M. le Président. — Maître Labori, ce n’est pas l’opinion du Président, c’est l’opinion de la Cour.

Me  Labori. — Alors, je dis que je ne suis pas de l’opinion de la Cour...; mais je vois avec regret que la Cour a, sur des conclusions de la défense, une opinion avant d’avoir entendu ses explications orales. Je suis convaincu que la pensée de M. le Président dépasse la pensée de la Cour et sa propre pensée et je suis convaincu que si, dans mes paroles, quelque chose était de nature à modifier l’opinion de la Cour, la Cour se rendrait a la force de mon argumentation. Voilà pourquoi je continue.

Il est, en tous cas, un homme ici dont nous savons le talent et l’habileté de parole, c’est M. l’Avocat général; il nous a bien peu été donné de l’entendre jusqu’à présent, et, cependant, il semble qu’au moment où nous en sommes venus, il a vraiment le moyen d’intervenir utilement dans le débat!

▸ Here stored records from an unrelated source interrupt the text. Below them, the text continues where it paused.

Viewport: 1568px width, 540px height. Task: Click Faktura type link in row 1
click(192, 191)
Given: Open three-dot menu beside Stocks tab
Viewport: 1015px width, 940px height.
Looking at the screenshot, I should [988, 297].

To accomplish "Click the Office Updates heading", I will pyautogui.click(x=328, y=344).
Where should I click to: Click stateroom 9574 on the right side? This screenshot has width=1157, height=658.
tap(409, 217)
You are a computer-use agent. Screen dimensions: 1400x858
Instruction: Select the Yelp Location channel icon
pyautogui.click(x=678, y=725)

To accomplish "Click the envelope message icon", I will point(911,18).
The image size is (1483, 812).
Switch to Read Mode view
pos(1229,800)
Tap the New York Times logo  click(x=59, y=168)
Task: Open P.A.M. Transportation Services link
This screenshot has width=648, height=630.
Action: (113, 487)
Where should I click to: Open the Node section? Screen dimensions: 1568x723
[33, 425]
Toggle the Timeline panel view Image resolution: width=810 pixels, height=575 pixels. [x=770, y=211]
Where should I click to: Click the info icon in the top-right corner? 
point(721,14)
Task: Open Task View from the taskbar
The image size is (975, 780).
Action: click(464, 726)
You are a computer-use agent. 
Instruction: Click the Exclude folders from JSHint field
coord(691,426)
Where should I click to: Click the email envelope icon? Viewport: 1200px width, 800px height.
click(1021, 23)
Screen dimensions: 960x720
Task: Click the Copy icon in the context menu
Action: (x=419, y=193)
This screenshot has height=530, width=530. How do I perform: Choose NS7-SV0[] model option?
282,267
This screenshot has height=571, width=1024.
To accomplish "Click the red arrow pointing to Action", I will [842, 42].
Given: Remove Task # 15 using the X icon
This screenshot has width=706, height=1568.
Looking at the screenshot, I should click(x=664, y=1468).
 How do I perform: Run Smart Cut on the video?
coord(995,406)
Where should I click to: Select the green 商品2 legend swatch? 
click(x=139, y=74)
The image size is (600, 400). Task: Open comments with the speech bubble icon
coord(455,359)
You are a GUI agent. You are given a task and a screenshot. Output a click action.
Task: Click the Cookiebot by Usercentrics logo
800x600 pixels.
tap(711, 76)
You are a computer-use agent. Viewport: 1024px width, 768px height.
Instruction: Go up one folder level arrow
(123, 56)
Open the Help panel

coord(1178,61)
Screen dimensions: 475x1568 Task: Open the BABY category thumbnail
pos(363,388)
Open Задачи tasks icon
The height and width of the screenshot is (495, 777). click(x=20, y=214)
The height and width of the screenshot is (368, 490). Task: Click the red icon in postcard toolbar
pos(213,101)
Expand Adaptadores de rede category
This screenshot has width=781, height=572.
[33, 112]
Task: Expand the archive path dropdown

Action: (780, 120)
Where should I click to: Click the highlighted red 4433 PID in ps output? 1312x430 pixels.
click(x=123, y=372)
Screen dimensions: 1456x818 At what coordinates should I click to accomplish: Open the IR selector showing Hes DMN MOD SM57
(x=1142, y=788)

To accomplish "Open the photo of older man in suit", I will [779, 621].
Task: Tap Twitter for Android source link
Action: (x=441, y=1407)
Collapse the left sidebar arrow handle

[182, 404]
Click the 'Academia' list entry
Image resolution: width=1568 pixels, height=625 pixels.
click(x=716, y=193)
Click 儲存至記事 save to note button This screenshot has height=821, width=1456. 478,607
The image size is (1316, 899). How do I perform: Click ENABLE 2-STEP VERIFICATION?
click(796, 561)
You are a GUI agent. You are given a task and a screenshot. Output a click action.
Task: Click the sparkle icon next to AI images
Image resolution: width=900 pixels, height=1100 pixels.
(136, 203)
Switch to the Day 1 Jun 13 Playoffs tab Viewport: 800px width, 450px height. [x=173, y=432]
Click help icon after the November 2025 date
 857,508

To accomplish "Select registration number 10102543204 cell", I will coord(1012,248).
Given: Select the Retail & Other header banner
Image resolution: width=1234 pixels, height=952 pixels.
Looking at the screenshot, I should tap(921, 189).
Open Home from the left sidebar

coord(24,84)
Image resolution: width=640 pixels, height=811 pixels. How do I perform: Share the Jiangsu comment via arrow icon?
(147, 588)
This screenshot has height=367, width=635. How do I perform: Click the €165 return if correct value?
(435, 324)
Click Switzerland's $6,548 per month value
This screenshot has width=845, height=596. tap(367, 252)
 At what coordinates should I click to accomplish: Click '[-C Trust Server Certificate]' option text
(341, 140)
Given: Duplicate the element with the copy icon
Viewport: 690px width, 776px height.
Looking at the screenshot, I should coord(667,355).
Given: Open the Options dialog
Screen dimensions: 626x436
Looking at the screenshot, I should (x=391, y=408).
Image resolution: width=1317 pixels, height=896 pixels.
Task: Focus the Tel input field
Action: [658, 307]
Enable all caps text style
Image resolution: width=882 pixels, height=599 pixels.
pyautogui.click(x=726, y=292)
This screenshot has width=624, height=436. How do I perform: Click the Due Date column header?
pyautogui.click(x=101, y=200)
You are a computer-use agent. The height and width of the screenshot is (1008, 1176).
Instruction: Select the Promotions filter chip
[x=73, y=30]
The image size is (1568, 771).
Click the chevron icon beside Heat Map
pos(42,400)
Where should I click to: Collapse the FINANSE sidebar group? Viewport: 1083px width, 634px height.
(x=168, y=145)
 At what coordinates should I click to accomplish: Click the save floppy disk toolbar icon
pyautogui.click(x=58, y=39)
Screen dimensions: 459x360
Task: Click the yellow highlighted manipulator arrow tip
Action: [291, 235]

M. l’Avocat général a été saisi d’une plainte par M. le Ministre de la guerre. Le droit!... Comme des juges, d’après ce qu’on a révélé aujourd’hui, n’ont pas craint, à un moment donné, de le violer.. Le droit!...il ne faut pas qu’il nous embarrasse à l’excès. Mais il s’agit de faits, il s’agit d’équité il s’agit de moralité, il s’agit de la moralité non pas seulement de M. Emile Zola mais de la moralité publique. Eh bien ! M. l’Avocat gênerai n’a qu un mot à dire à M. le Ministre de la guerre pour que le bordereau soit apporté ici.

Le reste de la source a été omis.